BuckeyeFishinNut said:


> The reciprocal agreement between Ohio and WV is goofy too. You would think that they could come to some better compromises on some things. The most glaring one is on walleyes. WV is 2 over 18", Ohio throws them in with sauger and saugeye with a 10 aggregate limit. This leads to a lot of WV anglers fishing from the Ohio bank for walleye.
> 
> It really is sad what KY allows to happen to Ohio River catfish due to commercial fishing. Sadly, I don't think the people who have the ability to change these practices care. They just care about the money generated from commercial fishing licenses.



Yes, and the solution seems simple to me, special, coordinated, regs for the Mighty O. -- One and done, simple and clean. 

It has not been a problem yet but I enjoy bank fishing and sometimes use the boat to reach the Ohio side for an all-nighter,, Good luck explaining to a WV fish cop that the limit you just unloaded from your boat at the WV ramp was legally caught on the Ohio bank. LOL


----------



## G3guy (Feb 21, 2013)

BuckeyeFishinNut said:


> The reciprocal agreement between Ohio and WV is goofy too. You would think that they could come to some better compromises on some things. The most glaring one is on walleyes. WV is 2 over 18", Ohio throws them in with sauger and saugeye with a 10 aggregate limit. This leads to a lot of WV anglers fishing from the Ohio bank for walleye.
> 
> 
> 
> ...


----------



## Fisherman 3234 (Sep 8, 2008)

The solution to our problems is tied to the Asian Carp onslaught. Commercial Fishermen will never commit to targeting Asian Carp fully as long as the cost for trophy catfish is greater. It's simple economics. The only way the KDFW will get the commercial fishermen to do what they want is by making catfish off limits. If the KDFW is serious about preventing the spread of Asian Carp, they will make transportation of live wild caught fish across state lines illegal as well. What is funny is that I have seen several Big Head Asian Carp end up mysteriously in different Big Cat Paylakes around Kentucky and Ohio... How do you think they got there???


----------



## BuckeyeFishinNut (Feb 8, 2005)

G3Guy,

No doubt, thats why I said its a goofy regulation. You would think the 2 states would be able to find a little more common ground on a regulation like that.
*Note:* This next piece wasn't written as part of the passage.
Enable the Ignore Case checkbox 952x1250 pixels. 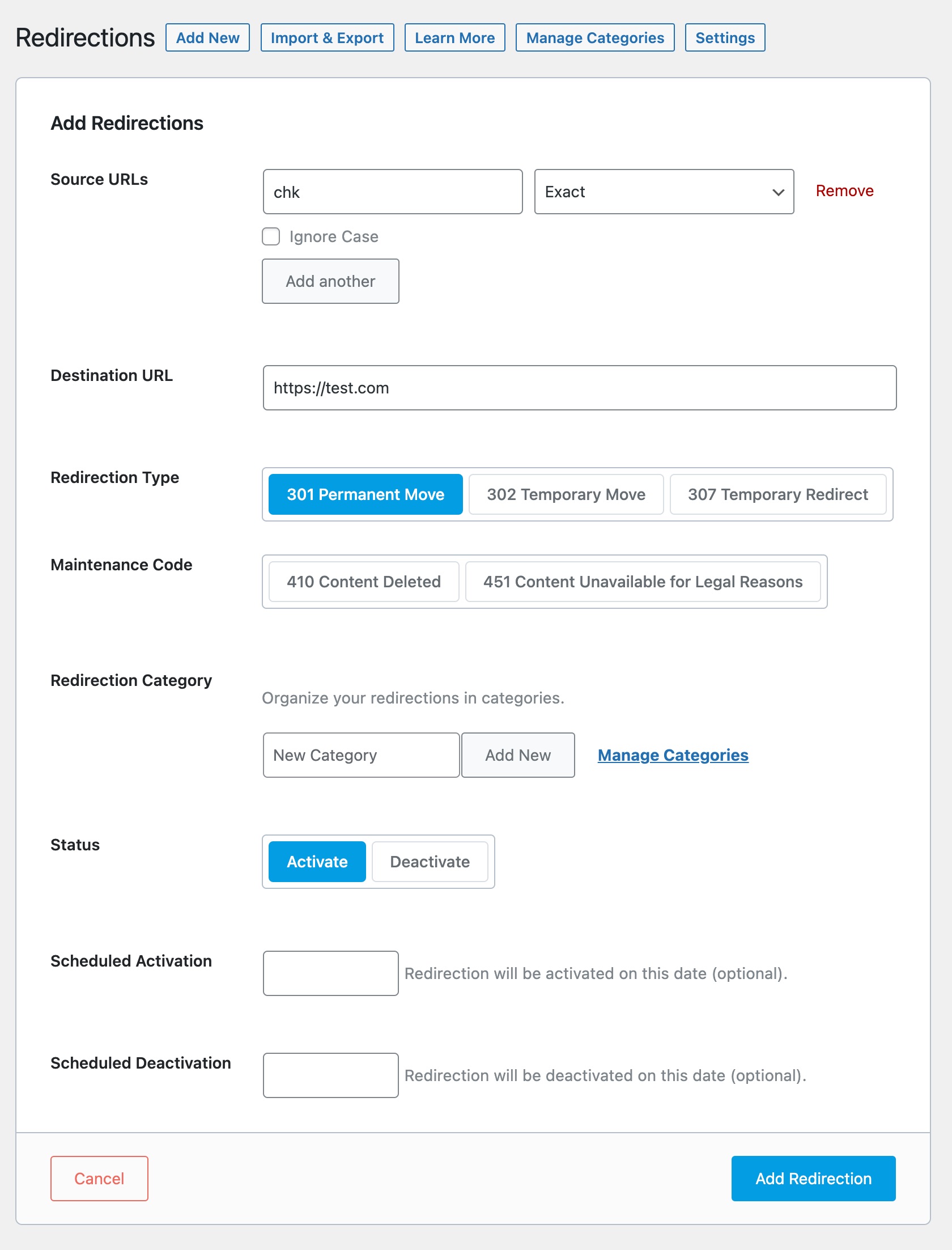point(271,236)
I live close to Pike Island dam but I could be at Hannibal or New Cumberland dams in about 45 mins in either direction. If the regulations were flipped and I kept fish more regularly, I would travel to fish those dams where fishing access is on the WV side.

I don't have an issue with the WV reg of only 2 fish 18"+ but it seems counter productive when I could fish from the Ohio bank and keep 10 fish at less than 18" if I wanted.


----------



## fishdealer04 (Aug 27, 2006)

The regulations meeting is August 17th, 2018. I thought it was later in the year but was wrong. It is in Frankfort, KY. You can find some more info: http://www.exposingpaylakes.com/


----------



## livtofsh (May 13, 2004)

Well no replied to my question..has anyone caught any big blue in the last few yrs. So i assume thats a no


----------



## fishdealer04 (Aug 27, 2006)

livtofsh said:


> Well no replied to my question..has anyone caught any big blue in the last few yrs. So i assume thats a no


Depends what your definition of a big blue is? 69 pounder got caught yesterday by Maysville, during the Rising Sun Tournament last September I know 6 fish between 40-60 pounds caught (blues). I know of multiple 50+ pounders caught in Cincinnati area last year. No big fish today at the tournament. We took big fish with a 23.5 pounder.
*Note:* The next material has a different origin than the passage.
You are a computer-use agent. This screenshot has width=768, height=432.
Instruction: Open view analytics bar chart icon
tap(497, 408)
But as you know the fishing is no where near what it used to be around here. It used to be nothing to go out and catch at least a 40 pounder almost every trip out. Now they are few and far between. The flathead fishing seems to have really improved this year. Lots of 40's and 50's caught through the Cincinnati area this year.


----------



## dropthetailgate (Apr 6, 2012)

What club are you associated with and can you find out if they would supply some annual catch data to analyze for tournaments with as much detail as possible such as locations and dates and sizes and numbers and catfish species.


----------



## fishdealer04 (Aug 27, 2006)

dropthetailgate said:


> What club are you associated with and can you find out if they would supply some annual catch data to analyze for tournaments with as much detail as possible such as locations and dates and sizes and numbers and catfish species.


That was the Southwest Ohio Catfish Club tournament. I am sure they have some data and I can see if I can get it. I know over the past few years we have had the KFWD come to some of our tournaments and gather data. They would measure and record each and every fish caught. They were at the Rising Sun Tournament last year where there were over 150 boats fishing it and they were measuring and recording all fish brought in over the 2 day tournament. They have been at the Tristate Shootout the last 3 years as well so they have a decent amount of data as well.


----------